-- Opening Marker --

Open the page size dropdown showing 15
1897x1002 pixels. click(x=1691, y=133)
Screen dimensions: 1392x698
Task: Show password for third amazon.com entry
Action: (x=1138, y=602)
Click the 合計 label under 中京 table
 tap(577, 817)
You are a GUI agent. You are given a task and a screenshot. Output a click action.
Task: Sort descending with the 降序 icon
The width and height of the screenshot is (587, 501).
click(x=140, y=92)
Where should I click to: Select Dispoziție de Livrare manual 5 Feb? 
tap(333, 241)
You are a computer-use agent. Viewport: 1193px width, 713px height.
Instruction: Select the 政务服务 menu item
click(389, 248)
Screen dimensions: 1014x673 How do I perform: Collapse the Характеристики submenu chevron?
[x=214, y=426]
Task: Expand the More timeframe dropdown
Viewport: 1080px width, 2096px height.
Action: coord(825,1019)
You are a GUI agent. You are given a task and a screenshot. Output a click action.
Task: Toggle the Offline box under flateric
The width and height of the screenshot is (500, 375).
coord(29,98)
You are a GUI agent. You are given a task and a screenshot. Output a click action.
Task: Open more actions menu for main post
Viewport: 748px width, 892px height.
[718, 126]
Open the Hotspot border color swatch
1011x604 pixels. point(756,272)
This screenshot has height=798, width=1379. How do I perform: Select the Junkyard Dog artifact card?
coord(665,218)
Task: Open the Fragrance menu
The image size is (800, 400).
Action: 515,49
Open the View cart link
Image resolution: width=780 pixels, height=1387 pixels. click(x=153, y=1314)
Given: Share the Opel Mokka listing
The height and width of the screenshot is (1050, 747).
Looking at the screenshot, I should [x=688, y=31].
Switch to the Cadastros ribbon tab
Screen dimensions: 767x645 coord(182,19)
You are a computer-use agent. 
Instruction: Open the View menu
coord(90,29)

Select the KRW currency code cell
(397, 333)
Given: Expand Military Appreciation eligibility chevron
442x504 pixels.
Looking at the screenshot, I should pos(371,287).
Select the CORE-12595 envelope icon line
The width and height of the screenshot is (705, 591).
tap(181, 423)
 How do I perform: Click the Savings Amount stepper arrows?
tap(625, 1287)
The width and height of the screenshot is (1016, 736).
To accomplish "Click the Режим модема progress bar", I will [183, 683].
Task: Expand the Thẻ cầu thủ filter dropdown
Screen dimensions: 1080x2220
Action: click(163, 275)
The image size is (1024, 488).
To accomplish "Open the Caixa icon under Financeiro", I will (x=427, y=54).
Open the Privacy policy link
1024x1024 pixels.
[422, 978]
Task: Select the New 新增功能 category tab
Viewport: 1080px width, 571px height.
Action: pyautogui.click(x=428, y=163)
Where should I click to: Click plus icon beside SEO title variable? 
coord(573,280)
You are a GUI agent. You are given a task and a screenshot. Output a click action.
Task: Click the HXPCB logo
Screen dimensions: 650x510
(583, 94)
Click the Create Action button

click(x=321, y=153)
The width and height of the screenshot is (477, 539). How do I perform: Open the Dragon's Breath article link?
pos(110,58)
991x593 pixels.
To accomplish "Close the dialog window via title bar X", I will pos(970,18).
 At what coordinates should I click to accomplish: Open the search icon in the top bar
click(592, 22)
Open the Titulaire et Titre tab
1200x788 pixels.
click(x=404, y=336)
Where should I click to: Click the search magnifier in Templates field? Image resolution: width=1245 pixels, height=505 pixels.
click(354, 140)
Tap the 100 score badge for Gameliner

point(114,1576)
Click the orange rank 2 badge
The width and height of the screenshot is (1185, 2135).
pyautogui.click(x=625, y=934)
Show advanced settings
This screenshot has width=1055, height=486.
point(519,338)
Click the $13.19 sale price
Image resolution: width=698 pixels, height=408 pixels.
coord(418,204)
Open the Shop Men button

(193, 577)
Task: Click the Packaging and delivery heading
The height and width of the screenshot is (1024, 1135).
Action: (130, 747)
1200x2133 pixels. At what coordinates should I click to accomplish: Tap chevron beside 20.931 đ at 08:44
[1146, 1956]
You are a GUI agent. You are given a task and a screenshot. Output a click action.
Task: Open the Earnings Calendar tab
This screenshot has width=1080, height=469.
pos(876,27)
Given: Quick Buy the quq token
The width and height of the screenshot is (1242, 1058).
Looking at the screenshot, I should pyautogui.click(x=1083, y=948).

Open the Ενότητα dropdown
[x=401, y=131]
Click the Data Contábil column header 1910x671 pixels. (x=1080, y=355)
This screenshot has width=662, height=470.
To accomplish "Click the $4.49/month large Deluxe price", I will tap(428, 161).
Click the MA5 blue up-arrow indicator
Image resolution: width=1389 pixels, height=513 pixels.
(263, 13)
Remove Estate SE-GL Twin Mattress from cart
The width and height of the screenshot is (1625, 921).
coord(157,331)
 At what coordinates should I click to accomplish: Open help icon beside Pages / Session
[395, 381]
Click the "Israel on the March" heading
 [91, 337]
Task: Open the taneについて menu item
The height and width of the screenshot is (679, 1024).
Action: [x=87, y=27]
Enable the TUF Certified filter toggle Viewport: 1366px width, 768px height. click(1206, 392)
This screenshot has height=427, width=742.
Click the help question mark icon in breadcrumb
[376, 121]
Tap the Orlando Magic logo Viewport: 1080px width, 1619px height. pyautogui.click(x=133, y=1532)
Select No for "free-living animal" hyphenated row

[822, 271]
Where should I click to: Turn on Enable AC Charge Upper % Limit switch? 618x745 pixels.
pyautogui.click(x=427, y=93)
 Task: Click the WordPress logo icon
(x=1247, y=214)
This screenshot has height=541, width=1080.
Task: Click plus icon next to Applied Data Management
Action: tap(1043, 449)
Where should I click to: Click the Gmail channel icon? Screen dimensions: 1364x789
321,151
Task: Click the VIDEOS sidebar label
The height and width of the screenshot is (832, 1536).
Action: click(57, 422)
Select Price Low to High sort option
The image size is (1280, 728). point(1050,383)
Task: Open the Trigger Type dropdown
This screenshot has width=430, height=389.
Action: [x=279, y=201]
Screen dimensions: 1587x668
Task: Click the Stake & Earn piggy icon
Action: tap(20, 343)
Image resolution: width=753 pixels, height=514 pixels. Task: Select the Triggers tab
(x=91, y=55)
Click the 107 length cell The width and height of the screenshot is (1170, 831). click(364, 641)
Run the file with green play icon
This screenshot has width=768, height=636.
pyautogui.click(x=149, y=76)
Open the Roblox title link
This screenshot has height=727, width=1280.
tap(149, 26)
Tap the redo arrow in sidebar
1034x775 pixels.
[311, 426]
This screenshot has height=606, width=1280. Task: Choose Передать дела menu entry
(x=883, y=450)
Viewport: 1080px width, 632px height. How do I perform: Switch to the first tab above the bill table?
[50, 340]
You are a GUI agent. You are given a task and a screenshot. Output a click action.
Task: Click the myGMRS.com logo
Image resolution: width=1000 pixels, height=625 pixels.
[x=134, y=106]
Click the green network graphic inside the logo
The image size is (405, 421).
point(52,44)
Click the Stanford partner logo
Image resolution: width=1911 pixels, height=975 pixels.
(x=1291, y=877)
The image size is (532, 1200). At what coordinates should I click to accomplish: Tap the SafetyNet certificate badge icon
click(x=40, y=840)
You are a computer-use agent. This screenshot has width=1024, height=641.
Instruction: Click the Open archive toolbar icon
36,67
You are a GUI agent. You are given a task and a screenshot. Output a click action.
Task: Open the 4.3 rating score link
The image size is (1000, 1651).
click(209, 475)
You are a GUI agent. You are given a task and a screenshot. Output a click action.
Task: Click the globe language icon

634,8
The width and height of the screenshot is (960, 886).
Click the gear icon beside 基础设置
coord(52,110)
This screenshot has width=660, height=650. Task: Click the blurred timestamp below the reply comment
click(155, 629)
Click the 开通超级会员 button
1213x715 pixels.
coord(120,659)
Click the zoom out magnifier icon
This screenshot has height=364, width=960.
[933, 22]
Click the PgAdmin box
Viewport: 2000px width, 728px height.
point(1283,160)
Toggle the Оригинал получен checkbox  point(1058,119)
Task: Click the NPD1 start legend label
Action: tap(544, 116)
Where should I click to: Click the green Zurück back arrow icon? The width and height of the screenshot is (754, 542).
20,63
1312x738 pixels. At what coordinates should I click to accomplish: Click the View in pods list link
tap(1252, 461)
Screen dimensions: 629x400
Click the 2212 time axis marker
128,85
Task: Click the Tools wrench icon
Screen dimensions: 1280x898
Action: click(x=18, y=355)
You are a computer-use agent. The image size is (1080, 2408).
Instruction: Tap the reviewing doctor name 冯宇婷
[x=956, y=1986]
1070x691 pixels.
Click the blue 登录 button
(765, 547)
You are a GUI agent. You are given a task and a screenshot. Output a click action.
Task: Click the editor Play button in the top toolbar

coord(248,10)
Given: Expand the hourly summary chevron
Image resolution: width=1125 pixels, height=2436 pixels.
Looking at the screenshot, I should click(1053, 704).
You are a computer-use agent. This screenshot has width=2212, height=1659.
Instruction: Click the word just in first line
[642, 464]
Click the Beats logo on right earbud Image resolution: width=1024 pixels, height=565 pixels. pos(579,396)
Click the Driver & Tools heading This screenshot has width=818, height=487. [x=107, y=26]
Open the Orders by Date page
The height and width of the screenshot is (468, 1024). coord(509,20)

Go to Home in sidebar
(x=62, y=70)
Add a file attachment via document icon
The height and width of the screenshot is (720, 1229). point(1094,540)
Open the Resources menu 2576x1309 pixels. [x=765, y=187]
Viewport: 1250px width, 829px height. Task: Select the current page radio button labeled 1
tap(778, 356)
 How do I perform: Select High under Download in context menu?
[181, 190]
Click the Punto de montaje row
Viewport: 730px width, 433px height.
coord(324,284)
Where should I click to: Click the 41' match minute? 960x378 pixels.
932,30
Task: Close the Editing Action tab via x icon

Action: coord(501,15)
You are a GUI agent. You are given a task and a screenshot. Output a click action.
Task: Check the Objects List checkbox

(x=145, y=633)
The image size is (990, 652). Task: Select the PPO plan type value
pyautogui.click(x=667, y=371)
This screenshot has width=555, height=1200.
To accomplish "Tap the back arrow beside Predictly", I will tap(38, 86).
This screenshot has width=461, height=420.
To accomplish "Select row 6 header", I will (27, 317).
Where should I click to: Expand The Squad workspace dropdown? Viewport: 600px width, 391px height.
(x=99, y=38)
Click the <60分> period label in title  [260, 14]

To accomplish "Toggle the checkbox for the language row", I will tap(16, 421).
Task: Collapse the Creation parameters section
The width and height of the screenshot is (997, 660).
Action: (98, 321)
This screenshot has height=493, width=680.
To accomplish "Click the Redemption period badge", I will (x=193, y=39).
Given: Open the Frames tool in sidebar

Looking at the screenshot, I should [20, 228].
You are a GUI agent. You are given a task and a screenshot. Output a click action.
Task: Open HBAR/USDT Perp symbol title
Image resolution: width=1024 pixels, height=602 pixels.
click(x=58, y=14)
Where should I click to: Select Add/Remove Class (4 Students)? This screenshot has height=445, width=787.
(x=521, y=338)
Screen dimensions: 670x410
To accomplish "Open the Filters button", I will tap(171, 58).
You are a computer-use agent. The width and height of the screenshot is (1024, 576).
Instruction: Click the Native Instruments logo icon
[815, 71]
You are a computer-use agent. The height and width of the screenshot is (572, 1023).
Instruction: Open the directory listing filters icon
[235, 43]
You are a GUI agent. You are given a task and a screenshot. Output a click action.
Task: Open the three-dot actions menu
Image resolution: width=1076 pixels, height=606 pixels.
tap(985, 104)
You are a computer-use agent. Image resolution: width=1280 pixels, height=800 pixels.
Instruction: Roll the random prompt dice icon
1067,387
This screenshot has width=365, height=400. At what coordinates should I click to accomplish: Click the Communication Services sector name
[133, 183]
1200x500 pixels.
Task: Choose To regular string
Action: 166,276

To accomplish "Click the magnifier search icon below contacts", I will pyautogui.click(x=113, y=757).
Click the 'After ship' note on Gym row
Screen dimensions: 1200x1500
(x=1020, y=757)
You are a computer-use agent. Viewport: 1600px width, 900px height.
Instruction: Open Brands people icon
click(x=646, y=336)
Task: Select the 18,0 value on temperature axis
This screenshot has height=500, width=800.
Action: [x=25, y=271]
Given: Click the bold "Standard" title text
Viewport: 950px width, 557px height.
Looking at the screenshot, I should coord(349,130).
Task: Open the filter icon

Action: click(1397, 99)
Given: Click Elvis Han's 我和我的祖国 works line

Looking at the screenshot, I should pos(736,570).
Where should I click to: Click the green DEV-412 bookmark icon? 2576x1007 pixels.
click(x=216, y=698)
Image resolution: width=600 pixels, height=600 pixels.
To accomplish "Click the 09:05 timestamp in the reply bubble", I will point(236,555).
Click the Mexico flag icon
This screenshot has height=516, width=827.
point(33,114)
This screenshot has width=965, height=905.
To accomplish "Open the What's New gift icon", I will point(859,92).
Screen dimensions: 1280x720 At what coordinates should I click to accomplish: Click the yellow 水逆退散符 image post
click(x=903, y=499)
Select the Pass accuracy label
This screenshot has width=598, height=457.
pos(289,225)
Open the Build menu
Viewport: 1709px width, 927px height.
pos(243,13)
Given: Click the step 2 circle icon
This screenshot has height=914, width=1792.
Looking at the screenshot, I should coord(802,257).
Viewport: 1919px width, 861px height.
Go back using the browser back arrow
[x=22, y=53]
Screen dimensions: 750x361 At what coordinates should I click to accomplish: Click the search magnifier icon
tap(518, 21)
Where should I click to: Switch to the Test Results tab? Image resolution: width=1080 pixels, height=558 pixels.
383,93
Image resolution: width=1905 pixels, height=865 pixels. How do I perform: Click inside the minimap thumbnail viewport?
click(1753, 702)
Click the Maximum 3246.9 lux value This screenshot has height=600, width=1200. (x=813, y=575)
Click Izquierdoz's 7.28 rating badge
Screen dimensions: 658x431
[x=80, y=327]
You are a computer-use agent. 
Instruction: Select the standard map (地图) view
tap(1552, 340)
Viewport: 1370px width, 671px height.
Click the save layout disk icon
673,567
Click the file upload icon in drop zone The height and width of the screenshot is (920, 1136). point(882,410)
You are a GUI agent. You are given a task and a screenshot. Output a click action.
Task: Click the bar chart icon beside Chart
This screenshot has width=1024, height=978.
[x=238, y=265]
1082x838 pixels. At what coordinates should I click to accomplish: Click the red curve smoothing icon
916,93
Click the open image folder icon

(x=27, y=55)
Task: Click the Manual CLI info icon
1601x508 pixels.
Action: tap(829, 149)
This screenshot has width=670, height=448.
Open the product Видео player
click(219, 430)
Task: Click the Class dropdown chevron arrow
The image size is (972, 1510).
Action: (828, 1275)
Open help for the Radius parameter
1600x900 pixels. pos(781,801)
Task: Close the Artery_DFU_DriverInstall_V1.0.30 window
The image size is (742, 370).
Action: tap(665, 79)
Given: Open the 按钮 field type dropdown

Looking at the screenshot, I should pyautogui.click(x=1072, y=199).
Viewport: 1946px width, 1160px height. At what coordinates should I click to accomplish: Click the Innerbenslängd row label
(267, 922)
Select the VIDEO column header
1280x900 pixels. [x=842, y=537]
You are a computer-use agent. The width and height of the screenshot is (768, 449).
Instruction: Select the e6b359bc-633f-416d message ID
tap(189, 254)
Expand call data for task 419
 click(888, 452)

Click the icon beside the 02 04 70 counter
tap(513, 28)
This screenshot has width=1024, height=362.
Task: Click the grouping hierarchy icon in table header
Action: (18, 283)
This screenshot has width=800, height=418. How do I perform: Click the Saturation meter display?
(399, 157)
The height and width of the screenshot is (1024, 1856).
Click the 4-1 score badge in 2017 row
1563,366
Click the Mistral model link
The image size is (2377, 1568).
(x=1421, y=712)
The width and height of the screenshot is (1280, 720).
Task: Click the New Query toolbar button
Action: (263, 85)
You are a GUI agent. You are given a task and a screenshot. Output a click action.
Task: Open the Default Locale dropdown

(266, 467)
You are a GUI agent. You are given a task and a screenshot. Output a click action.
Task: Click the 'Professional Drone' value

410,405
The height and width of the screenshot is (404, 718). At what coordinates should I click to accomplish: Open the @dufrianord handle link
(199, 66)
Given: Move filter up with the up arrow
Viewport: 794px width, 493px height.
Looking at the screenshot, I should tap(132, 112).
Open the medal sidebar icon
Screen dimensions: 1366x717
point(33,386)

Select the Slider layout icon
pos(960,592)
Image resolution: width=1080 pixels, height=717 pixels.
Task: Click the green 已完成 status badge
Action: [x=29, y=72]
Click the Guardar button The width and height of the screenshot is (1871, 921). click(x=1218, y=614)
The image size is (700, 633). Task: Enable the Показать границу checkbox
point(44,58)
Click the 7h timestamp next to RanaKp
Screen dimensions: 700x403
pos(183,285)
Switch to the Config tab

-- Closing Marker --

§ **Aim of the exercise**:
From the entries above, copy out every line where the string "period" appears.

§ **Solution for this task**:
Click the <60分> period label in title  [260, 14]
To accomplish "Click the Redemption period badge", I will (x=193, y=39).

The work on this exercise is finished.